Die Krabbenbrötchen beim Fischmarkt sind dieses Jahr erheblich billiger ausgefallen als sonst. Bis zu zwei Euro können Besucher noch bis zum Sonntag beim Genuss von Krabbenbrötchen sparen. Fischmarkt-Chef Klaus Moritz erklärt, wie es zu dem Preisunterschied kommt.

Stuttgart - Der Hamburger Fischmarkt läuft seit gut einer Woche mehr als erfolgreich – jeden Tag tummeln sich viele Besucher auf dem Karlsplatz in Stuttgart, um die Maultaschen einmal links liegen zu lassen und sich stattdessen Spezialitäten aus Norddeutschland zu gönnen. Besonders Krabbenbrötchen sind dieses Jahr gefragt. Und die sind dieses Jahr um einiges billiger als in den Vorjahren.

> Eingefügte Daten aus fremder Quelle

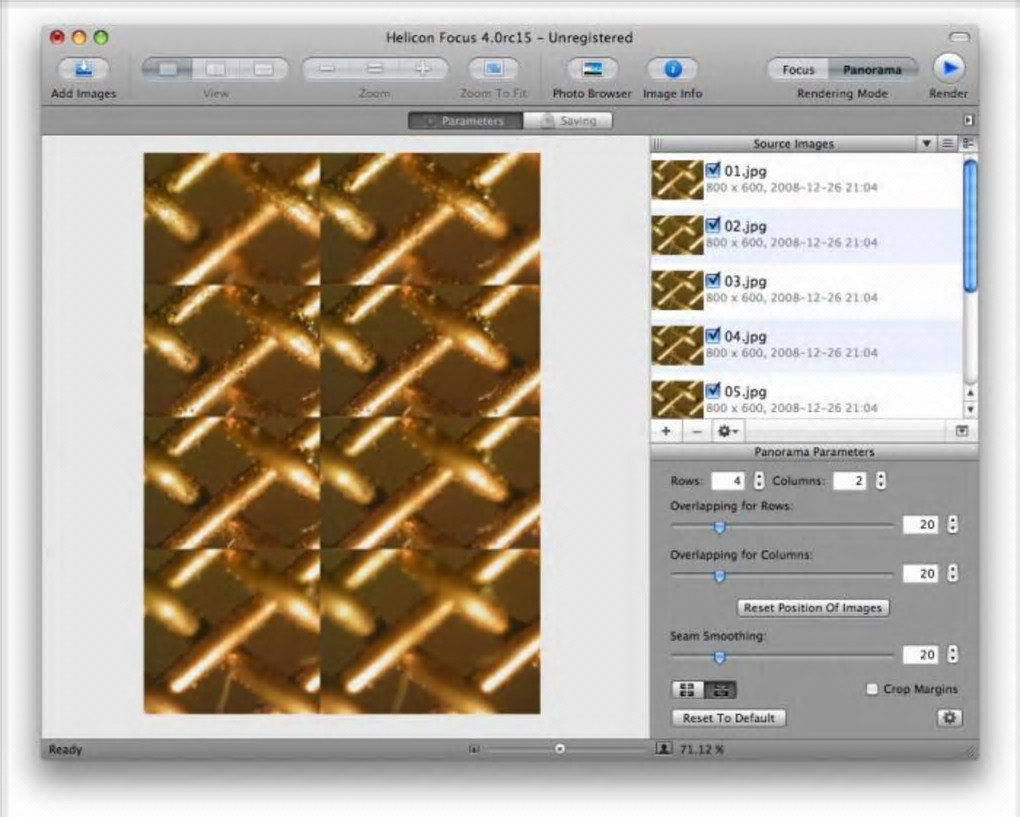Click the Add Images toolbar icon
Screen dimensions: 1020x817
[x=83, y=70]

Die Krabbenbrötchen sind dieses Jahr bis zu zwei Euro billiger als sonst, weil es so viele Krabben gibt. Und das, während man überall von der Überfischung der Meere hört. Wie kommt es dazu?

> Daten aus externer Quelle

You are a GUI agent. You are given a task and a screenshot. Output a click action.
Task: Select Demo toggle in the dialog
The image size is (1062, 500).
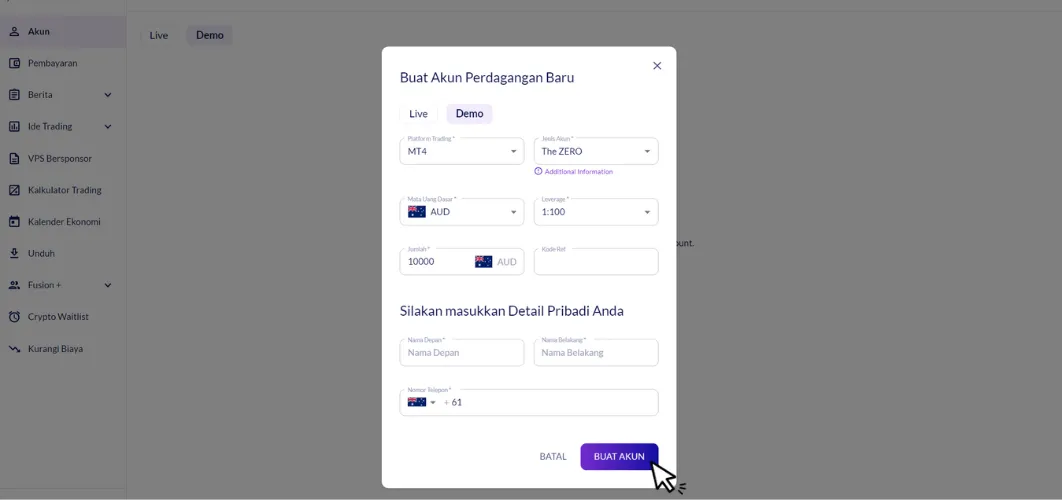469,114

Das ist ein ganz normales, natürliches Phänomen: Von den Granatkrabben gibt es über mehrere Jahre hinweg genug und auf einmal machen sie sich von ganz alleine rar. Sie verkriechen sich und machen sich hübsch – das dauert ja auch bei Frauen manchmal seine Zeit – und nach ein paar Jahren sind sie dann auf einmal wieder da. Das ist jetzt auch wieder passiert. Manchmal stehen dann sogar die Fischkutter tagelang in den Häfen und fahren nicht mehr raus, weil sie nicht wissen, an wen sie die Krabben noch verkaufen sollen. Wir hatten ein Wahnsinnsglück, dass das jetzt passiert ist und wir die Preise deshalb herunterschrauben konnten.

Merkt man das an der Nachfrage?

Na klar, die Krabbenbrötchen verkaufen sich besser als sonst.

Und bei den anderen Fischen?

Bei anderen Fischen ist das nicht so. Hering kann man zum Beispiel nur zu bestimmten Zeiten fangen, damit auch schön etwas dran ist. Wenn man sich einen Hering im Sommer anschaut und dann später wieder einen, der schon gelaicht hat – da könnte man denken, das seien zwei verschiedene Fischarten! Insgesamt gilt die Fangquote: Die Fischbestände sollen erhalten bleiben und werden kontrolliert. Je nachdem, wie die Kontrolle ausfällt, werden bestimmte Fische dann herunterquotiert.